I trace more ink on Skylar’s lean bicep. “Aye. Fucking beer. It’s never been that bad before.”

“Never?”

“Not since I came here.”

“What happened before that?”

Food turns to ash in my stomach. Is that how he feels before he’s even eaten it? “Lots of things happened, and now I’m here. And I’m fucking sorry about last night. I know better than to drink like that. I read the leaflets.”

“That all you’re sorry for?”

“If you’re talking about some dickhead’s carpet burn, then aye, dead on. I’m not sorry for that at all.”

Skylar chews slowly. Then he swallows with a faint smirk, and I like it enough not to change the subject. “I need to tell you something,” he says.

“Go on.”

“The patient didn’t stay for treatment, and he gave a fake name. But I’ll know him if I see him again, so everything you’re doing to keep this from me, it’s not going to last.”

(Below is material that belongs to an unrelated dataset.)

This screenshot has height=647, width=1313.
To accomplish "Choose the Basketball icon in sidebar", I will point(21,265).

I’d figured as much. And that he might notice theMary Gloucester’shiatus from Porth Luck’s harbour. “Maybe you’ll have calmed down by then, eh?”

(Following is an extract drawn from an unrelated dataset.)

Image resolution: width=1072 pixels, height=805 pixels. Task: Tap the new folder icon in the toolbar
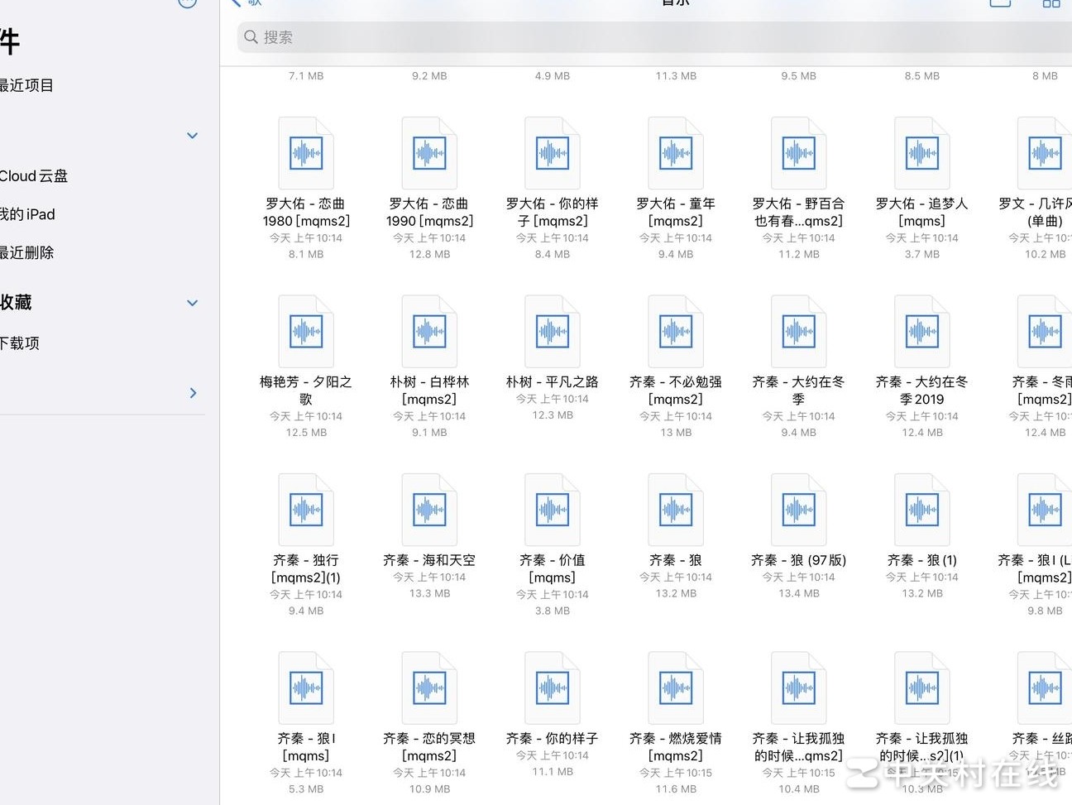point(999,4)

Skylar holds my gaze. A beat passes before he speaks again. “You’re not worried they’ll report what you did?”

“Round these parts?” I shake my head. “Porth Luck folk don’t grass. A lot has changed down here, but not that.”

“What if they come back?”

“Then maybe I’ll let you shoot them instead.”

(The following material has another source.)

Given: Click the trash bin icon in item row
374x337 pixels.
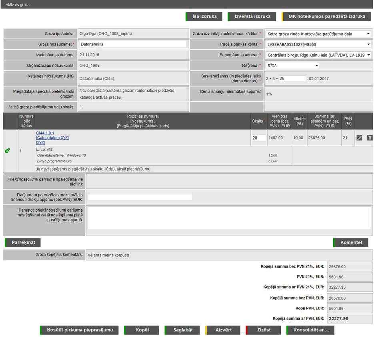Looking at the screenshot, I should (370, 138).
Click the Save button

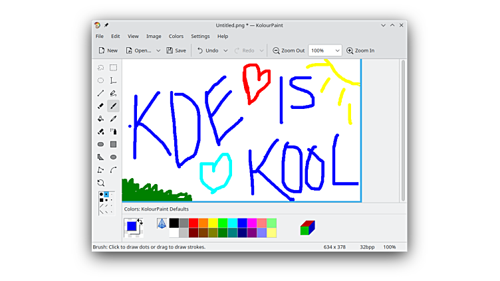(x=176, y=50)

I’m going hard for levity, but Skylar doesn’t smile. He eats as much as he’s going to and takes the plates to the dishwasher. The innards of the air fryer get chucked in too, and I decide I like the freaky little machine.

“I’m going for a shower.”

I’m still at the table, missing his perfect skin. “Why are you telling me that?”

“What?”

I lean back in my seat, take in his shuttered features, and miss him even more. “You don’t usually tell me your bathroom plans.”

“I’m being polite.”

“Why?”

Something that looks horribly like panic flares in those smoke and metal eyes. It’s gone in the split second it takes him to replace it with a piercing glare, but it wrenches my gut.

It’s not him you’re missing. It’s something else.

“Sky—”

“Don’t fucking call me that.”

He spins around, and exits the kitchen fast enough to give me whiplash. And I should be used to it. We’re both fucked-up. Every interaction we share reflects that, and my rational brain accepts it. My irrational brain wants to beat down the bathroom door as I hear it close a few seconds later, the shower drownedout by the music playing in the living room, and it’s another struggle I’m still not used to.